EXTRACTED RECORDS:
──────────────────────────────
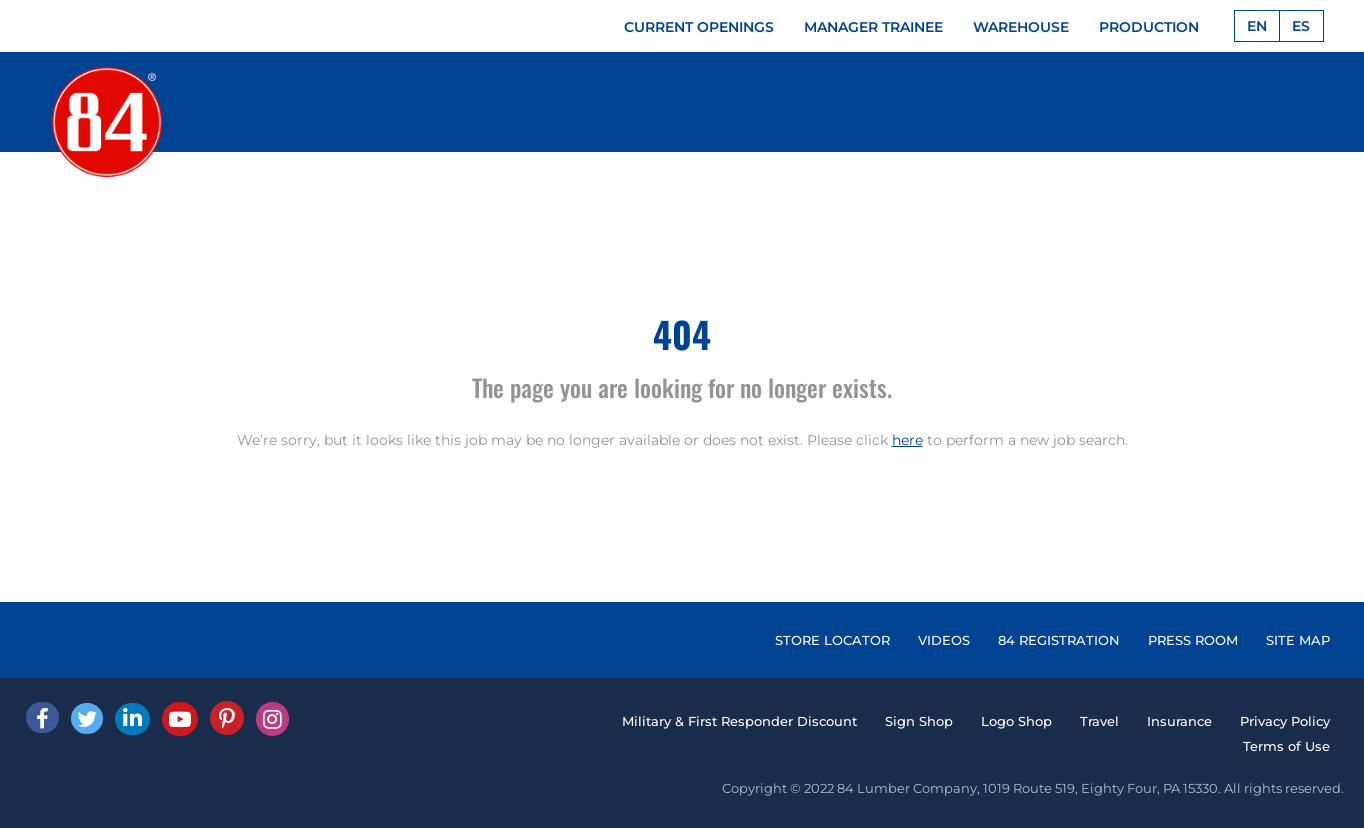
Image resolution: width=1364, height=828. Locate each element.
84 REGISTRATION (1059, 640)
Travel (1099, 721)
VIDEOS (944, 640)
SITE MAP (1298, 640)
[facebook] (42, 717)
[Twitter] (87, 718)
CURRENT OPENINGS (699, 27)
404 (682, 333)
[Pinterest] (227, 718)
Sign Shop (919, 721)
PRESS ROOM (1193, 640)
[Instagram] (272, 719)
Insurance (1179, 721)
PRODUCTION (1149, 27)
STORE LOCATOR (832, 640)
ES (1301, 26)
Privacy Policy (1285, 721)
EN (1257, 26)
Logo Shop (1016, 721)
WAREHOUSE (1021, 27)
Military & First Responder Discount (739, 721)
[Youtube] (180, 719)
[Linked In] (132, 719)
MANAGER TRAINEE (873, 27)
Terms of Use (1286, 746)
──────────────────────────────
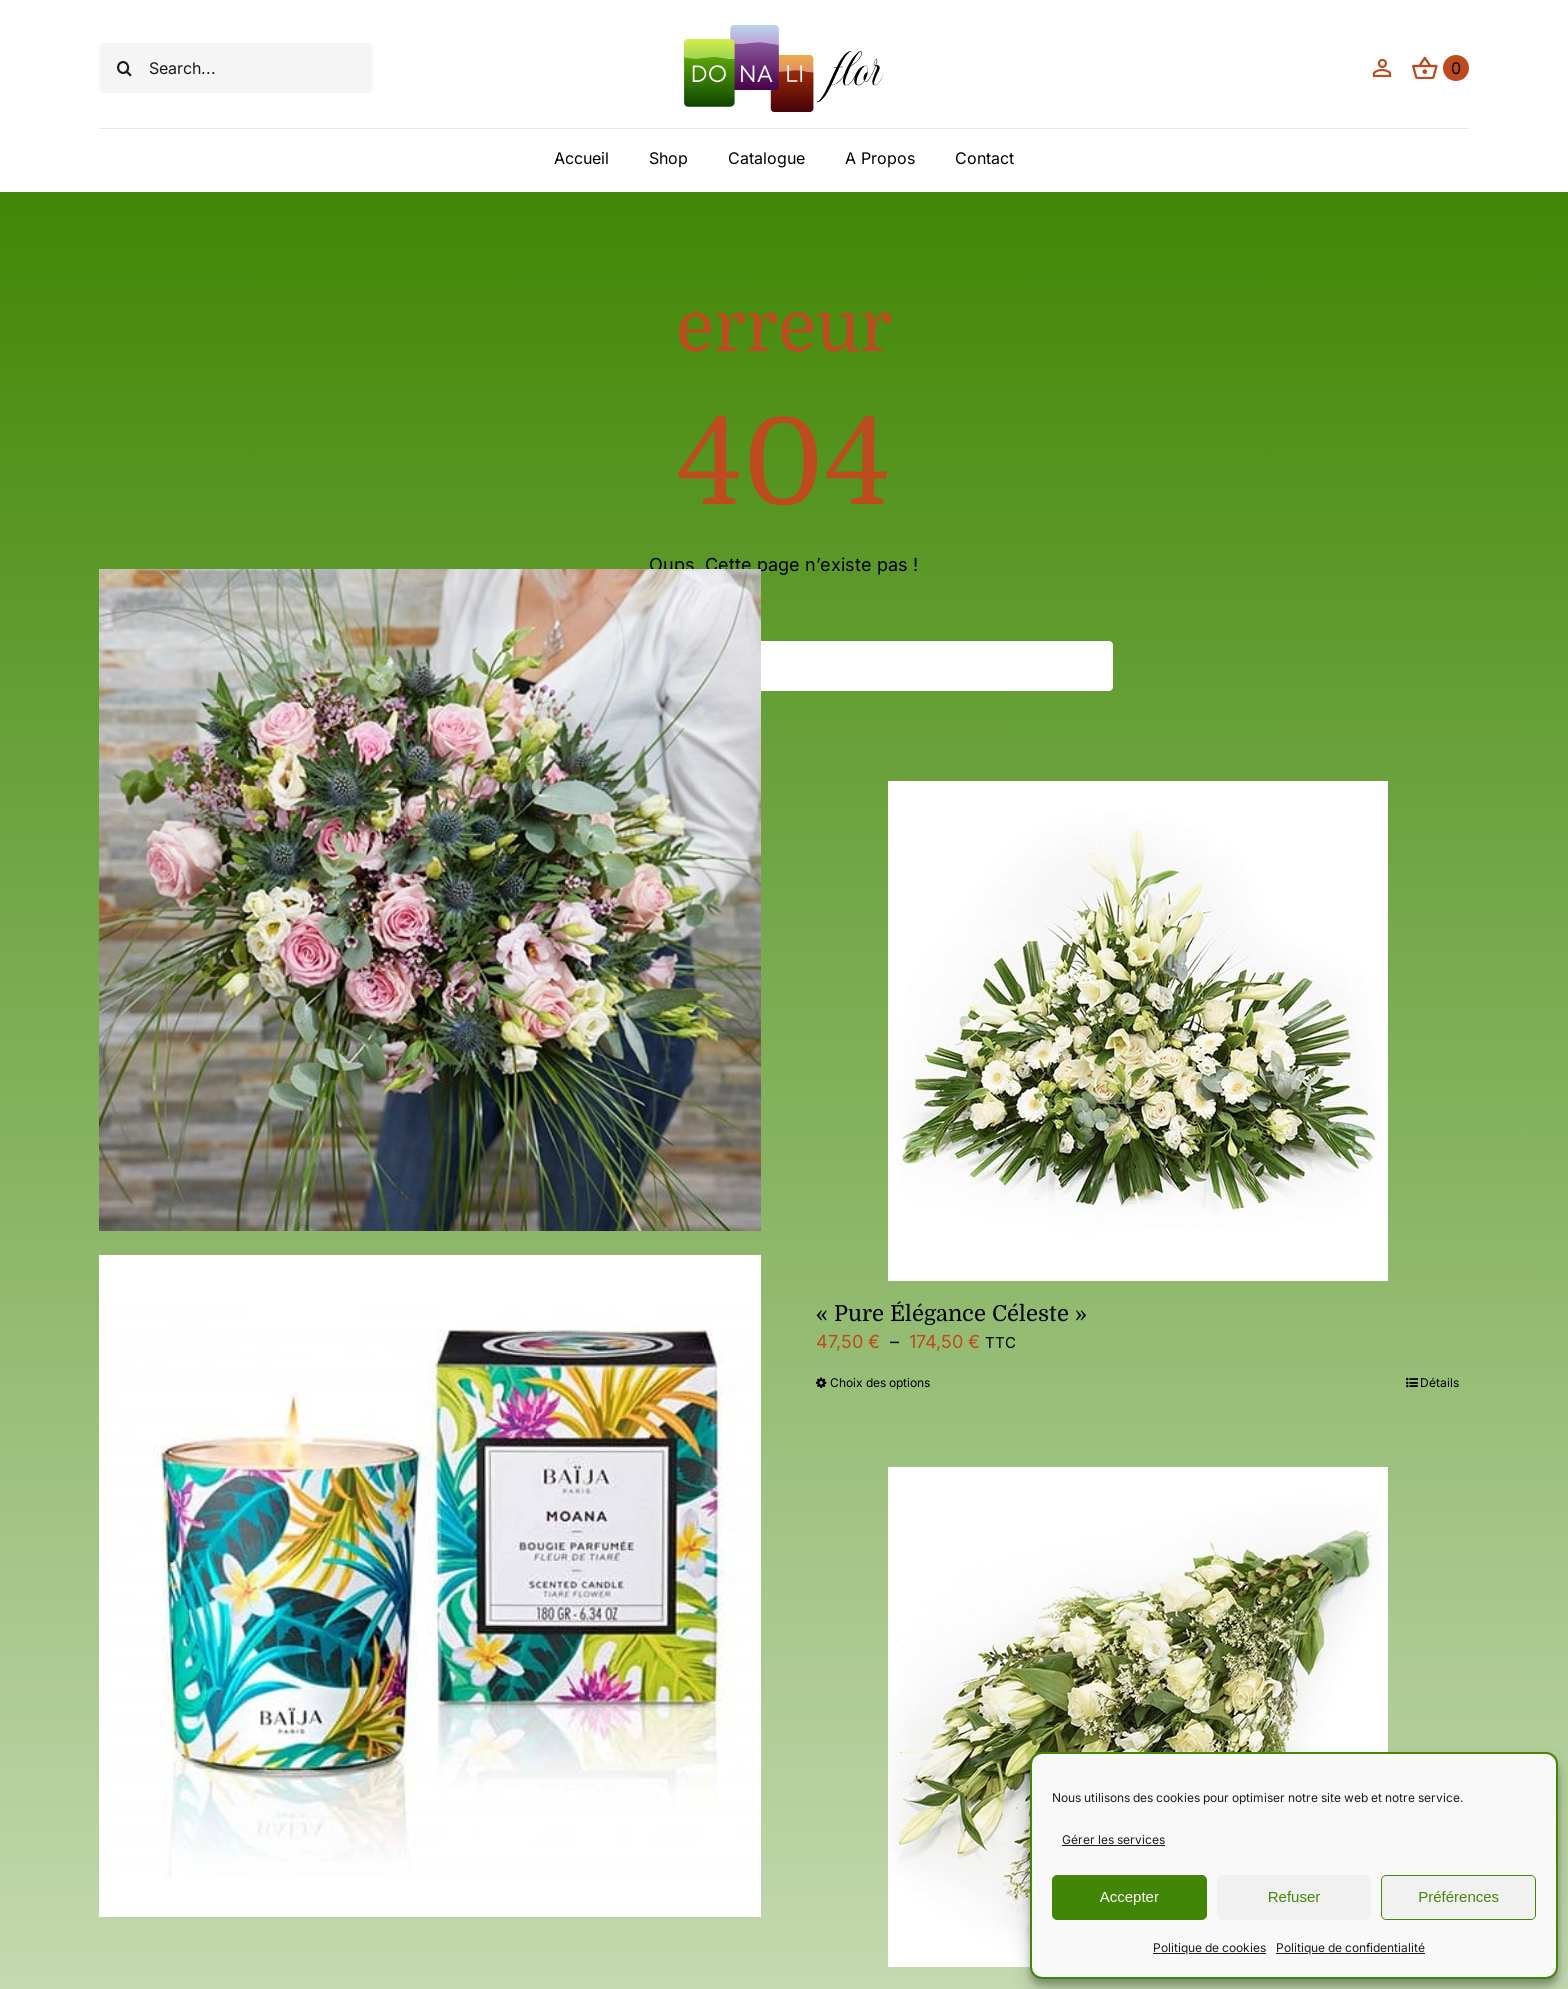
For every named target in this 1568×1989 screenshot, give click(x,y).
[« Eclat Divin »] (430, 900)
──────────────────────────────
CHALLENGE: Reproduce verbatim the lines of the listing above, starting at the line that contains "SITE MAP (1298, 640)" and ending at the line that contains "MANAGER TRAINEE (873, 27)", both included.

OUTPUT BELOW:
SITE MAP (1298, 640)
[facebook] (42, 717)
[Twitter] (87, 718)
CURRENT OPENINGS (699, 27)
404 (682, 333)
[Pinterest] (227, 718)
Sign Shop (919, 721)
PRESS ROOM (1193, 640)
[Instagram] (272, 719)
Insurance (1179, 721)
PRODUCTION (1149, 27)
STORE LOCATOR (832, 640)
ES (1301, 26)
Privacy Policy (1285, 721)
EN (1257, 26)
Logo Shop (1016, 721)
WAREHOUSE (1021, 27)
Military & First Responder Discount (739, 721)
[Youtube] (180, 719)
[Linked In] (132, 719)
MANAGER TRAINEE (873, 27)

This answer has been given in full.